23 de abril día del libro
Por Gabriel Bustamante Peña
Cuando era pequeño leí en un libro donde el antropólogo checo, Alex Hrdlicka, afirmaba que el hombre llegó a los territorios que hoy llamamos América, por Siberia y Alaska, atravesando el estrecho de Bering, hace unos 12.000 años.
A partir del proceso de paz con las FARC, una de las noticias que más me impactó fue la aparición de pinturas rupestres encontradas en varias rocas del parque nacional Chibiriquete, en la Amazonía de Colombia, que datan de 20.000 años atrás, o más. Este simple hecho, el de una roca elevada a la condición de libro prehistórico (a pesar de la misma contradicción del término), hace que miles de años después sepamos que, no solo la teoría del estrecho de Bering no es verdadera, sino que en estas tierras y antes que cualquier civilización europea, habitaron y se desarrollaron verdaderas culturas, avanzadas organizaciones humanas que han sido y son invisibles y excluidas por quienes han escrito la historia de la humanidad.
De ahí que, no es menor la discusión de la importancia trascendental que ha tenido y que tienen los libros, en la construcción social e histórica del ser humano y de la sociedad. Libros considerados en su más amplia concepción, incluidos desde los rústicos textos de Chibiriteque, plasmados en piedra; al igual que en piedra, muchos años después, escribieron los egipcios en granitos internos de sus pirámides, sus mensajes a la Diosa Maat; o la versión de bolsillo, con la cual Moisés plasmó en una roca las leyes de Dios; pasando por los libros hechos con pieles y tintas vegetales, hechos a mano por los escribas, esclavos ilustrados al servicio del intelecto griego; hasta llegar a los libros tipografiados que inventaron los chinos, y que se masificaron gracias a la reinvención de la imprenta por Gutenbert en Europa, hasta llegar a los libros digitales e incorporando, incluso, hasta esos mini libros de la era del Big Data llamados tweets.

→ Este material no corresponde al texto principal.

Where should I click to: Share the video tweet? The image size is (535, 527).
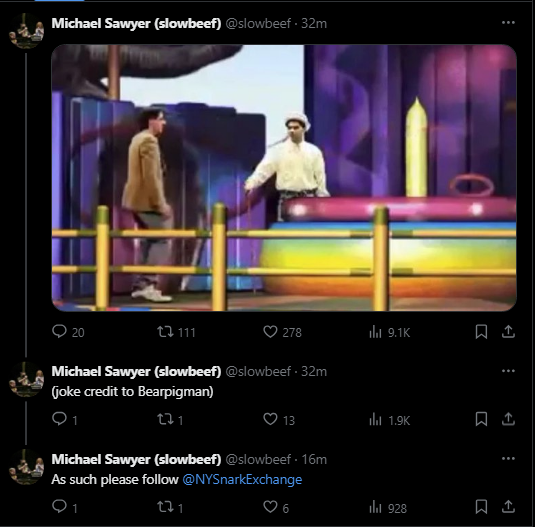508,332
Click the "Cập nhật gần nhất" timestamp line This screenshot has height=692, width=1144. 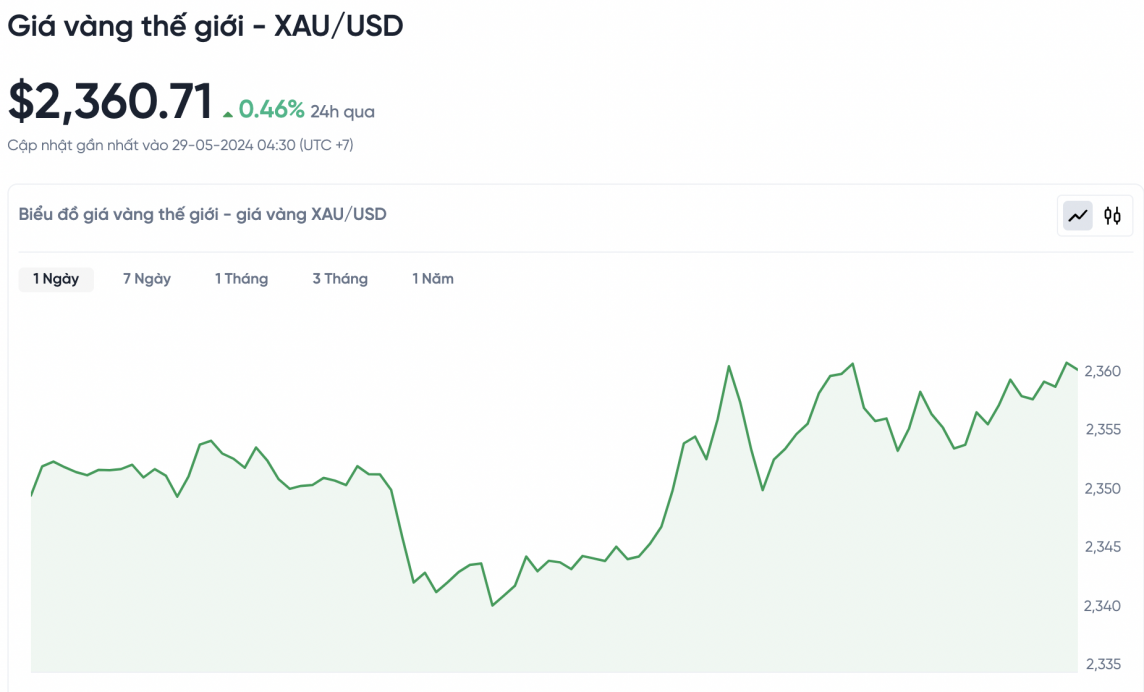[180, 145]
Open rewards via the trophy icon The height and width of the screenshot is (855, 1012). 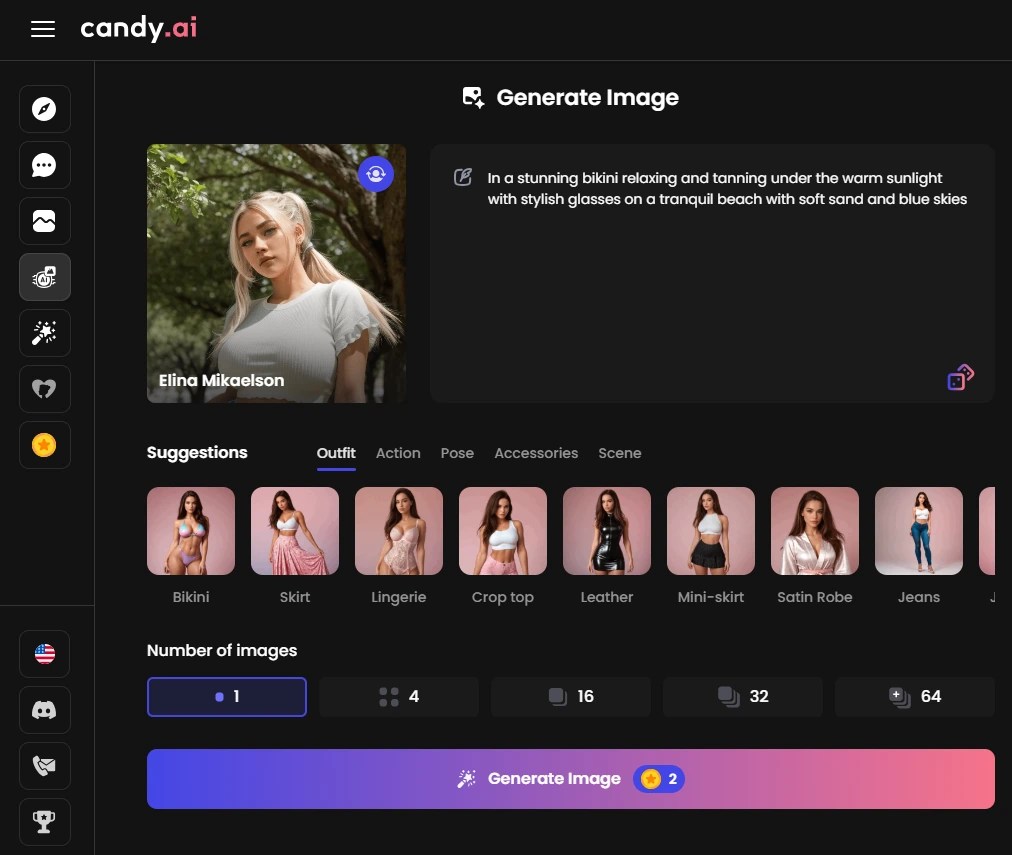pos(44,821)
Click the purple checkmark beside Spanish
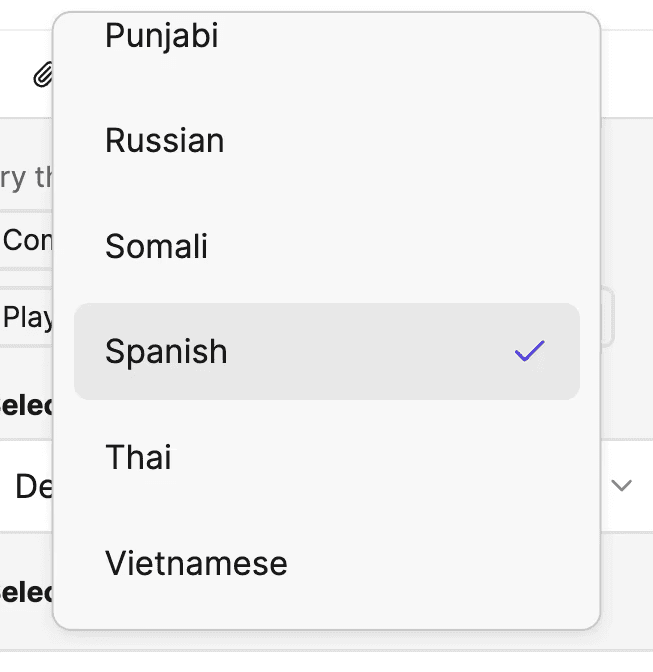 pos(529,351)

Leer y escribir, manifestaciones esencialmente humanas, que han hecho, han construido nuestras culturas y civilizaciones, que han plasmado lo que somos. Que guardan la memoria del pasado, que dan cuenta de lo ocurrido en el presente y, lo más maravilloso, se permiten el milagro al que solo puede acceder el animal humano: plasmar, imaginar y recordar su futuro.
Por eso, en lo que escribieron nuestros antepasados en esas rocas de Chibiriquete, hace 20.000 años, perfectamente pueden estar plasmando lo que está ocurriendo hoy con nosotros, en este momento de peligro mortal viral; muy posiblemente ese duro y enmohecido libro ancestral esté lleno de advertencias sobre lo que nos depara el mañana sobre nuestro inmediato futuro. De ahí el peligro de no saber leernos a nosotros mismos y a nuestras raíces, de ahí la ignorancia con la que hemos escrito nuestra trágica historia por no saber, o no querer leer el mensaje de quienes habitaron, antes que inventáramos el dinero, la madre tierra.
Por eso, me permito hoy celebrar el día del libro y, sin ánimo provincial de desairar el fallecimiento de Cervantes, Shakespeare o Garcilaso de la Vega, plumas ilustres de las letras universales, sí prefiero brindar, no por la muerte, sino por la vida, por el nacimiento un 23 de abril de 1923, de Manuel Mejía Vallejo, escritor colombiano que sí tuvo la virtud de escuchar nuestro pasado más profundo y plasmarlo en su primera obra literaria, que llamó: “La tierra éramos nosotros”.